A new report has put a £4.8m price tag on a proposal for a new ‘raised park’ that could be built on around 550m of disused railway line that runs between Pilrig Park and Halmyre Street.
Drawing inspiration from similar projects in New York and Paris, the project would create a new landmark bridge, and a public path with dramatic views over Leith by landscaping the area on top of two former railway viaducts.
The most high profile aspect of the project would be the construction of a new bridge over Leith Walk that would link up two railway viaducts.
The idea is not a new one. Local architects Smith Scott Mullen and Ross McEwan have both proposed similar schemes over the years, and following this, in 2008, Greener Leith had some success persuading planners to protect the land needed for the project in the local masterplan for the area so that if money could be found to complete the project, it could still go ahead.
More recently the idea received public backing from local people when it came in as the third most popular idea in our 2012 Vision for Leith Walk consultation.
And in the last few years another local architect, Biomorphis, have produced designs for the project.
However, the big barrier preventing progress on the project has been the absence of any detailed costings or feasibility studies. But with funding from the City of Edinburgh Council and the Central Scotland Greenspace Network, the Edinburgh and Lothians Greenspace Trust has recently undertaken a more detailed study.
The charity has published the executive summary, adding that it is ‘taking the proposals forward…as and when resources allow.’
The report proposes developing the western end of the park first, running from Pilrig Park to Leith Walk.
This alone would cost £1.25m, concluding at its eastern end with new stairs and a lift down to street level on Leith Walk.
The Biomorphis proposal for the bridge over Leith Walk has been costed at £713,000, whilst the eastern end of the park, which would run along Manderston Street viaduct would cost up to £2.3m depending on how the park is connected with the street at the Halmyre Street end.
The study outlines two different options for bringing the path down to street level at its eastern end. The most pricey option is to build steps into the viaduct.
Whilst a slightly cheaper option would be build a new tower on the other side of Halmyre Street, and bring the steps down there. This second option would shave around £400,000 off the total cost of the project.
The final cost of the whole project could in fact be larger than the £4.8m figure quoted as the authors say they have excluded a number of costs including things such as purchasing land, the costs of compulsory purchase orders, and land decontamination.
And whilst these figures may seem remarkably high for around 550m of park, the authors point to the potential of the project to stimulate investment in the area. A similar project in New York, 12 years on, is said to attract more than 3.7 million visitors a year, and hundreds of millions of pounds worth of private investment – and tax revenue for the city – in the surrounding area.

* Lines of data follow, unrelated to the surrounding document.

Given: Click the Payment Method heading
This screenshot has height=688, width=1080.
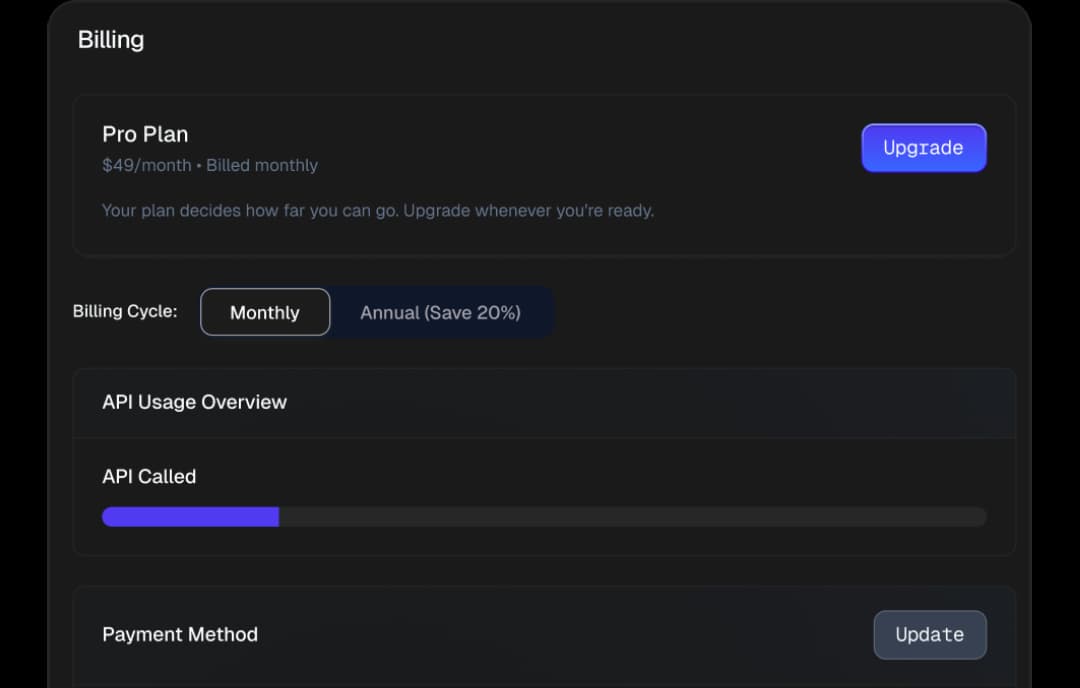Looking at the screenshot, I should (x=180, y=634).
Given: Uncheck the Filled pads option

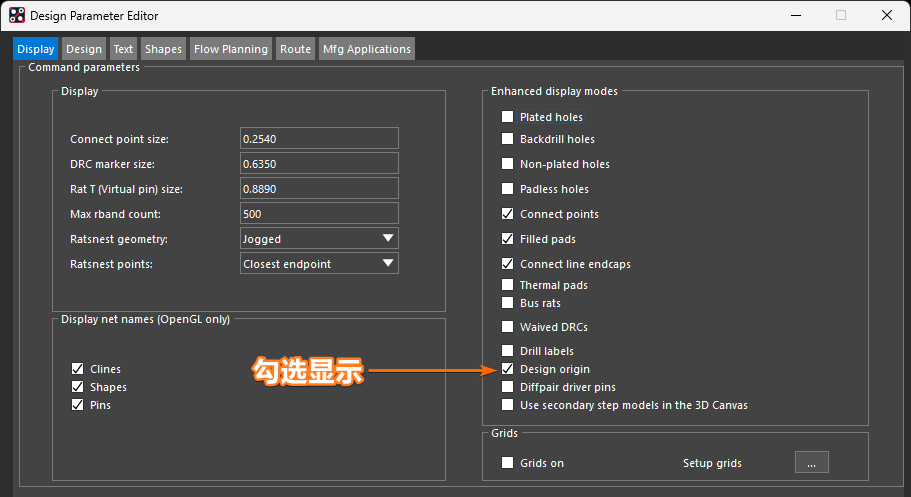Looking at the screenshot, I should point(508,239).
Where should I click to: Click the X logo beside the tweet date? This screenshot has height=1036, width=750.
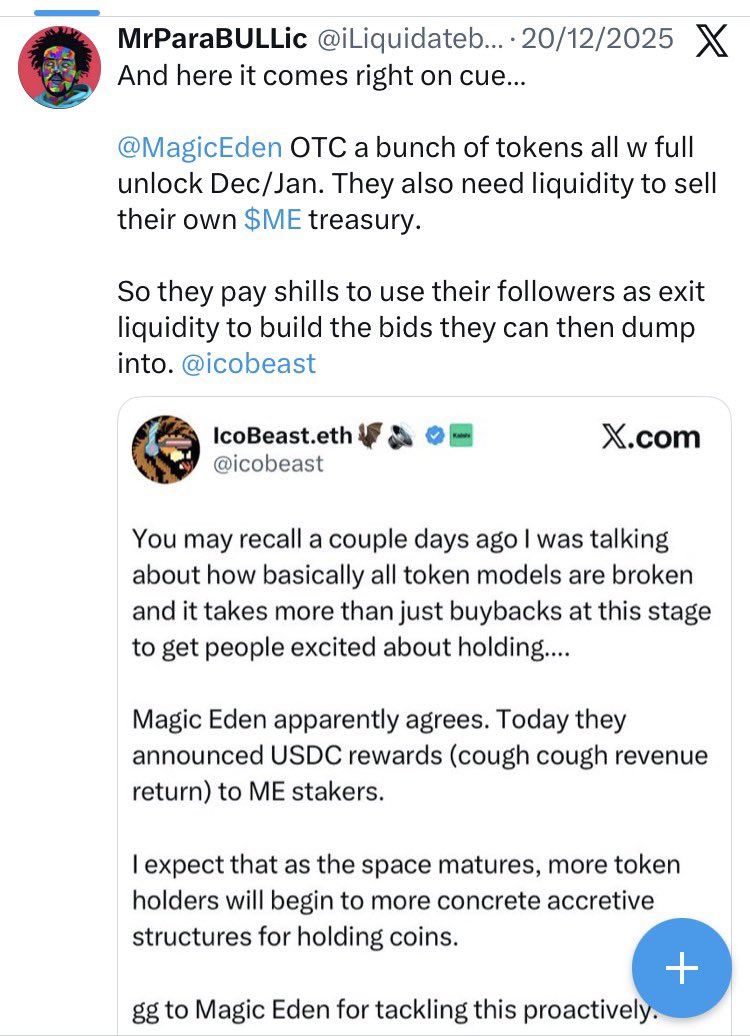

Even if The Leith Bridge attracted a fraction of those numbers, the cost of building it starts to seem less disproportionate to the potential benefits.
The council is currently consulting on a new ‘economic framework’ for Leith. Yet though the draft framework appears to confirm that the chances of any significant investment in the docks for off-shore wind turbine manufacture are now receding The Leith Bridge project doesn’t get a mention in the consultation – even though the idea has proven local backing and the council part funded the feasibility report.
We know Scottish Enterprise have spent at least £2.5m of tax payer cash on Leith Docks in a seemingly failed effort to create jobs there, perhaps its time our regeneration agencies started looking further inland?
You can read the executive summary of the Leith Bridge feasibility study in full here.
Update: An earlier version of this post said the park was 250m long. The true figure is 550m.